Scénariste : MCFARLANE Todd, HINE David
Coloriste : HABERLIN Brian, MILLA Matt, TROY Andy
Illustrateur : MAYHEW Mike, TAN Philip, CANSINO Bing

Le récit qui bouillait depuis des dizaines de numéros parvient à son point culminant ! Spawn doit faire face à ce qu’il craignait depuis sa création : Armageddon est là ! La fin de toutes choses… sans espoir de retour !

La quête d’Al Simmons l’emmène dans les montagnes enneigées du Minnesota, où il est secouru lors d’une tempête par un jeune garçon et sa famille. Mais lorsqu’un groupe de chasseurs est piégé, Spawn doit aller se battre contre une meute d’énormes loups. En rentrant à Chicago, Al est à la recherche d’indices pour percer le plan de Mammon. Il découvre une vieille église, qui abrite un vieil ennemi…

  • Zarkoneil
    Zarkoneil

    il y a 5 ans

    Fin d'un cycle avec ce tome

Delcourt continue la réédition de la série Spawn, et ses intégrales arrivent maintenant au volume 15.  Le précédent tome avait apporté son lot de nouveautés, et avait amené une nouvelle ère pour l’anti-héros. Voyons où cet album nous mène.

Avant de rentrer dans le vif du sujet, revenons un peu sur le volume 14, dont vous trouverez la critique ici. Une nouvelle équipe artistique avait pris les rênes de la série : David Hine au scénario et Philip Tan au dessin. Ces deux-là avait relancé de manière brillante les aventures de Spawn. Eh bien, bonne nouvelle, on les retrouve dans ce tome 15 qui continue leur run. On passe même à la vitesse supérieure. Nous avions appris que Spawn ne contenait pas en lui uniquement l’âme d’Al Simmons, mais aussi celles d’autres morts. Cette idée est développée dans cet album où on apprend qu’il possède 6000 âmes. En parallèle, on suit un ange, Zera, qui en massacre d’autres. Son but est de lancer l’Armageddon. Pour ça, elle doit trouver Dieu, elle se met donc en quête.

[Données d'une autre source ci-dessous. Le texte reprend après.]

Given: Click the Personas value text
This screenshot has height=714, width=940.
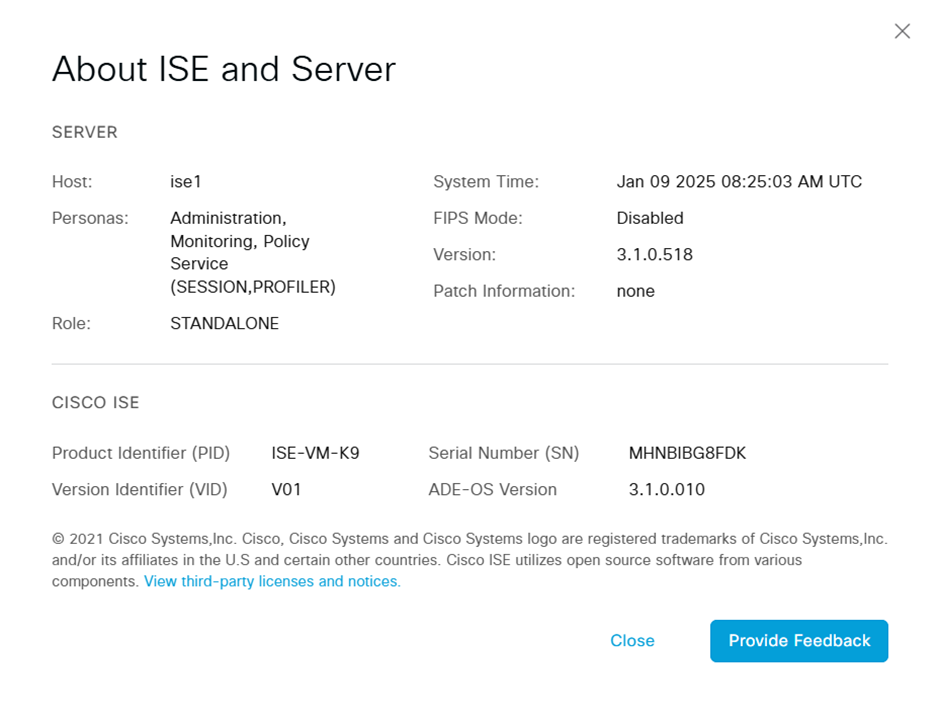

Elle va y parvenir, et va aussi libérer Satan. C’est la première fois dans la série qu’on voit si clairement les deux ennemis. Et la raison est simple, on y est : c’est l’Armageddon! La Terre devient le terrain d’affrontement entre les armées du ciel et celles de l’enfer. Mais un autre personnage prend de l’importance, il est le créateur de Dieu et Satan. Etant déçu de la pagaille qu’ont mis ses enfants, il va soutenir Spawn, et même lui donner plus de pouvoirs. Hine met donc ses pions en place, et donne au récit des dimensions cosmiques. Il pousse l’histoire très loin, et reconstruit des éléments de la mythologie du personnage. Il se permet même de répondre à des questions qui restaient en suspens. Souvenez-vous, au début de la série, Spawn avait un compteur d’énergie : il est de retour ici.

Outre l’être surpuissant qui n’agit pas vraiment, le combat va opposer Dieu, Satan, mais aussi Spawn du coup, qui cherche à sauver la Terre et ses habitants. L’ambiance de cet Armageddon est assez géniale. C’est glauque, sale, violent, flippant… Il y a des millions de morts. On retrouve les thèmes de la série, mais sans retenus. Pourtant, après l’apothéose, la conclusion s’avère assez différente de toutes ces tueries, mais beaucoup plus frappante. Ce final qui révèle des détails intimes de la relation Al/Wanda permet d’ajouter des éléments aux origines de Spawn. Loin donc du bruit de l’Armageddon, c’est bien cette fin qui marque le plus, et c’est remarquable et terrible d’avoir osé faire ça, mais l’idée est excellente.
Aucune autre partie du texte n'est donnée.